- _CONSEGNA_
Riporta per intero, senza alcuna modifica, il brano sulle donne negli studi clinici sull'HIV.

- _ESTRATTO_
+++++
Possono essere sufficienti per il criterio dell'efficacia, che fino ad oggi non mostra differenze significative tra uomini e donne ma sono assolutamente non soddisfacenti per quello che riguarda gli effetti collaterali, spesso molto differenti, o per il dosaggio.

Quindi bisognerebbe sicuramente fare di più e anche qui partendo dalle fasi precliniche. Poi rispetto alle Fasi I/II che di solito si svolgono in paesi ad alto reddito in USA o Ovest Europa o Australia, dobbiamo considerare che la popolazione più colpita è quella maschile degli MSM, il che produce una sotto-rappresentazione delle donne, anche al di fuori dei protocolli clinici. Per le fasi III si dovranno includere, invece, sempre di più, paesi dove l’infezione colpisce in misura maggiore le donne, come l’Africa o altri continenti in cui le donne con HIV sono più numerose, anche se in questi paesi però le barriere economiche o socio- culturali per la partecipazione delle donne agli studi clinici sono più alte che da noi.

L’inclusione delle persone con HIV nei trial clinici è un tema su cui EATG sta puntando con decisione, anche tramite il progetto BELONG, cosa ci puoi dire in merito?
+++++
- _VOCI ELENCATE_

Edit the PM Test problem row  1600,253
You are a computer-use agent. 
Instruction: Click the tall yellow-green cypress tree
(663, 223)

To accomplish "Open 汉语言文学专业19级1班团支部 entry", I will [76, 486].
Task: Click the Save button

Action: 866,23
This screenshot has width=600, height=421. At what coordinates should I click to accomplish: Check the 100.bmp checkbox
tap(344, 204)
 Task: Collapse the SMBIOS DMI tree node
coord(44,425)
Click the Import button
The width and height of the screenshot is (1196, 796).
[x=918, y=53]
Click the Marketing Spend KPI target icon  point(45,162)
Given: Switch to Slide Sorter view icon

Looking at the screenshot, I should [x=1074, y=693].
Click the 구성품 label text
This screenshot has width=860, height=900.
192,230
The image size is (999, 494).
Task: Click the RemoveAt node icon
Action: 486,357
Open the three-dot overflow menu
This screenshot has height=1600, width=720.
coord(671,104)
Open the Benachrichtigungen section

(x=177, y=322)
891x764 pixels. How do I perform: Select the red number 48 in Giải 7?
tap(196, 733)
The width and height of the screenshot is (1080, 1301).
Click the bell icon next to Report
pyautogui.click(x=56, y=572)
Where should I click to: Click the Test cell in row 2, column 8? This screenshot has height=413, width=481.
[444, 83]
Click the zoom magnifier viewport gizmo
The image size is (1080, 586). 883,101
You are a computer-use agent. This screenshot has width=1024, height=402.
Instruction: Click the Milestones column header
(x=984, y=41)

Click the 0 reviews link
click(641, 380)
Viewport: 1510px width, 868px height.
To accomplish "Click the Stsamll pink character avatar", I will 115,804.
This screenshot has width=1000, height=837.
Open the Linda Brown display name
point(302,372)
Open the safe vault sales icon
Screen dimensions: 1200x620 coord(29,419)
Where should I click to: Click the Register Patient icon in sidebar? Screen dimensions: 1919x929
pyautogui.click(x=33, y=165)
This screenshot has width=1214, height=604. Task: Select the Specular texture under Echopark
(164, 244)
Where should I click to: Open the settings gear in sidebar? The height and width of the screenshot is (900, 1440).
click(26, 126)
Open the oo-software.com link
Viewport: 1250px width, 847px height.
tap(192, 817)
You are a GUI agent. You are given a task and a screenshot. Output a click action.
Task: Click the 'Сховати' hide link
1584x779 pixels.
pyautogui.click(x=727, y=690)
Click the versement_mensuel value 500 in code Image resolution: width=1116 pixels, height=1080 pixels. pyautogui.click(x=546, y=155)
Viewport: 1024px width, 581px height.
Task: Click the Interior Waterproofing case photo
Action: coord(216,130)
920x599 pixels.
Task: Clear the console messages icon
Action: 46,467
+++++
- _RISULTATO_
Possono essere sufficienti per il criterio dell'efficacia, che fino ad oggi non mostra differenze significative tra uomini e donne ma sono assolutamente non soddisfacenti per quello che riguarda gli effetti collaterali, spesso molto differenti, o per il dosaggio.

Quindi bisognerebbe sicuramente fare di più e anche qui partendo dalle fasi precliniche. Poi rispetto alle Fasi I/II che di solito si svolgono in paesi ad alto reddito in USA o Ovest Europa o Australia, dobbiamo considerare che la popolazione più colpita è quella maschile degli MSM, il che produce una sotto-rappresentazione delle donne, anche al di fuori dei protocolli clinici. Per le fasi III si dovranno includere, invece, sempre di più, paesi dove l’infezione colpisce in misura maggiore le donne, come l’Africa o altri continenti in cui le donne con HIV sono più numerose, anche se in questi paesi però le barriere economiche o socio- culturali per la partecipazione delle donne agli studi clinici sono più alte che da noi.

L’inclusione delle persone con HIV nei trial clinici è un tema su cui EATG sta puntando con decisione, anche tramite il progetto BELONG, cosa ci puoi dire in merito?